Williams shared her beliefs in helping all people, allowing not just students to grow, but the employees as well. Each leader who spoke at the celebration stated their missions and goals of empowering academic greatness and building new legacies for St. Pete College. 

“If it weren’t for SPC, I would not be a college president because there were several people, when I started in 1986, who helped me learn how to be an education leader and encouraged me to go back to school to get my master’s and my Doctorate,” Williams said. 

Many of the attendees present were alumnus of the college, one of which was veteran and graduate of the class of 1957, Norman Bungard. 
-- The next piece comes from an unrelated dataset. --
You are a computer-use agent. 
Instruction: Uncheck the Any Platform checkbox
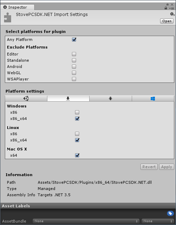point(74,40)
Bungard lived in Bradenton when he went to SPC, then called St. Petersburg Junior College, but it was too expensive to cross the bridge to get to school every day at $1.50 so he would stay near the school with friends. He almost had to drop out after the first semester, as he couldn’t afford it, but then President Michael Bennet helped pay his tuition and he was able to finish his one year. Following his time at SPJC, he served in the military stationed in Korea during the Cold War. 
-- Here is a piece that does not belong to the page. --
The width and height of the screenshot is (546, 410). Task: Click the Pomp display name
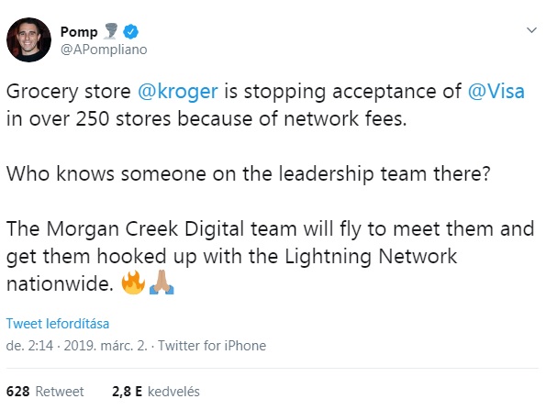79,32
Bungard attended the SPC Day festivities with never-ending enthusiasm and love for the staff, campus and school as a whole, even 65 years later. 

“Going to SPJC boosted my confidence,” Bungard said.  

Florida State Senator Darryl Rouson stated that St. Petersburg Junior College is just as significant as any other college. The City of St. Pete partnered with SPC to make September 12 the official “SPC Day” and make the anniversary event possible.

“The proclamation is a recognition of the importance… it’s an official city recognition,” Mayor Ken Welch said. “Everyone has a connection to St. Petersburg College.” 

Welch, the Mayor of the city since 2022, went to SPC as well as Lakewood High School, giving him a personal connection to the event and understanding of its importance. Another representative of the city, councilwoman Deborah Figgs-Sanders agreed with the mayor’s notions wholeheartedly. 

“I am honored to not only be here in attendance but just to be, to be seen, to be here representing District 5 in the city we call home,” Figgs-Sanders said.